Volunteers also explained what would disqualify someone from being able to vote in Colorado. Those currently serving time for felony convictions and those who have had their parole revoked or are currently on parole can't vote. Everyone else, including people awaiting trial for felony charges, can.
The majority of inmates at the Downtown Detention Center are not serving time for felony convictions. And many, like Antoine Grimes, are excited to participate in the upcoming election.
Antoine Grimes is excited to register to vote. He last voted in the 2012 General Election.
"Voting is important. I'm not only doing this for myself. It's about how we can make change for everyone around us," says Grimes.
According to a recent survey
by CCJRC, only 57 percent of Coloradans "knew that individuals who have been convicted of a felony or misdemeanor are eligible to vote once they have completed their sentence."
"[Inmates] often tell us they had no idea. But voice matters. The inmates are responding very well," says Carrie Stanley, director of inmate programs at the Denver Sheriff Department.
The awareness-raising initiative goes back to 2006, when CCJRC started the "only civic engagement campaign in Colorado that focuses exclusively on people with criminal records." In 2016, CCJRC partnered with the Denver Elections Division and the Denver Sheriff Department to raise awareness for the general election. In six months they registered 300 inmates.

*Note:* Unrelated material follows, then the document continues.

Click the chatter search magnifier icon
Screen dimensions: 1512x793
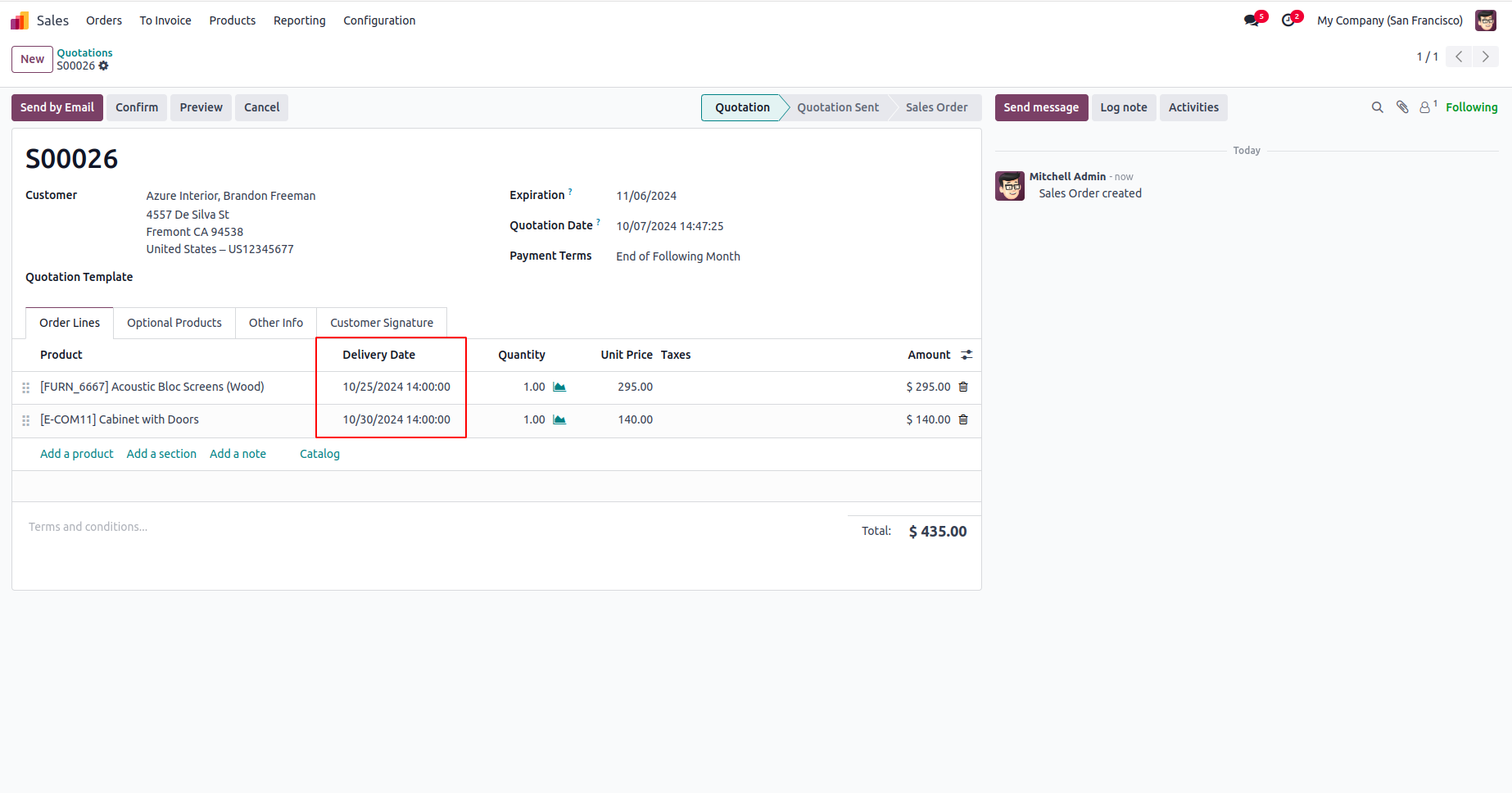(1378, 107)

This time around, the team hosted six events for the primary elections and six so far for the November general election and has registered 762 inmates at the Downtown Detention Center and Denver County Jail. Organizers of the initiative also hope that one day, politicians will include jails as normal stops on their campaign tours.
Juston Cooper, CCJRC's deputy director, says that other counties in Colorado have been reaching out about implementing similar voter registration drives in their own jails.
"This program activates that invisible base," says Cooper. "It serves as a healthy blueprint. It's a signal to the rest of the state on how to implement a project like this."